* _PROBLEM DETAILS_
Go through the records and report each line holding the string "Choose".

* _INPUT DATA_

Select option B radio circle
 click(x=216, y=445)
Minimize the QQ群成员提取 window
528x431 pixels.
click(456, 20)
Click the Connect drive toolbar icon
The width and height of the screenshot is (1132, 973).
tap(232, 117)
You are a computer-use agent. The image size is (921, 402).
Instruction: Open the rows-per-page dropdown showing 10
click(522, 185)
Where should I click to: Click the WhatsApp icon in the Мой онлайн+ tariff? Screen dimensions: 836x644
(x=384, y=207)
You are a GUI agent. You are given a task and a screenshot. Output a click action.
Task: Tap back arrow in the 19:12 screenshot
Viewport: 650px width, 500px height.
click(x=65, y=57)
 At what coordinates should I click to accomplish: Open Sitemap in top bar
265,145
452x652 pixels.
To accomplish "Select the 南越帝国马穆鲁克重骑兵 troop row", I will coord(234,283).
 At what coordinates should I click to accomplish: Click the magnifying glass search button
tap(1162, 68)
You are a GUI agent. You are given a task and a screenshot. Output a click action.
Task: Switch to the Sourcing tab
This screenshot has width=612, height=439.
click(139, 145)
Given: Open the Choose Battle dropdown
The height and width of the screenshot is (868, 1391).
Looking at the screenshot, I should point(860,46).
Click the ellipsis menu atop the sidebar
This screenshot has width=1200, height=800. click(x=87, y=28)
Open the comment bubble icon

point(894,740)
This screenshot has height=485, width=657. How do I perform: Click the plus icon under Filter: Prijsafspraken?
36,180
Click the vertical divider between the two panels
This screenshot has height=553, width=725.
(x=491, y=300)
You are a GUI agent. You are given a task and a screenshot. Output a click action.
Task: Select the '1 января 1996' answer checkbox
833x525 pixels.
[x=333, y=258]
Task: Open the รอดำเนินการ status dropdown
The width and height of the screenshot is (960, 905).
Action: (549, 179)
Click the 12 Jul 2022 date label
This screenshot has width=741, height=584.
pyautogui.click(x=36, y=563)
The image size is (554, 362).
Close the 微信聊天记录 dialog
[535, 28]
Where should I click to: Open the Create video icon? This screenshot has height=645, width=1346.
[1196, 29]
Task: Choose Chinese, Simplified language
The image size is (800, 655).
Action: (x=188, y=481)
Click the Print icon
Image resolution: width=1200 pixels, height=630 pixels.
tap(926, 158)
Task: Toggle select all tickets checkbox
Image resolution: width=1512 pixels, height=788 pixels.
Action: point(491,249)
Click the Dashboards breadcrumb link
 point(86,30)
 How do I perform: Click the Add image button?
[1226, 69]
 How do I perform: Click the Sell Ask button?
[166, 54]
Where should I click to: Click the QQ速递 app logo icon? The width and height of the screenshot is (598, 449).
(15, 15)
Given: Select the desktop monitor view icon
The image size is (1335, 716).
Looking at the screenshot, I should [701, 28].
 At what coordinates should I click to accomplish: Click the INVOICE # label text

* _RESPONSE BELOW_
Given: Open the Choose Battle dropdown
Task: Choose Chinese, Simplified language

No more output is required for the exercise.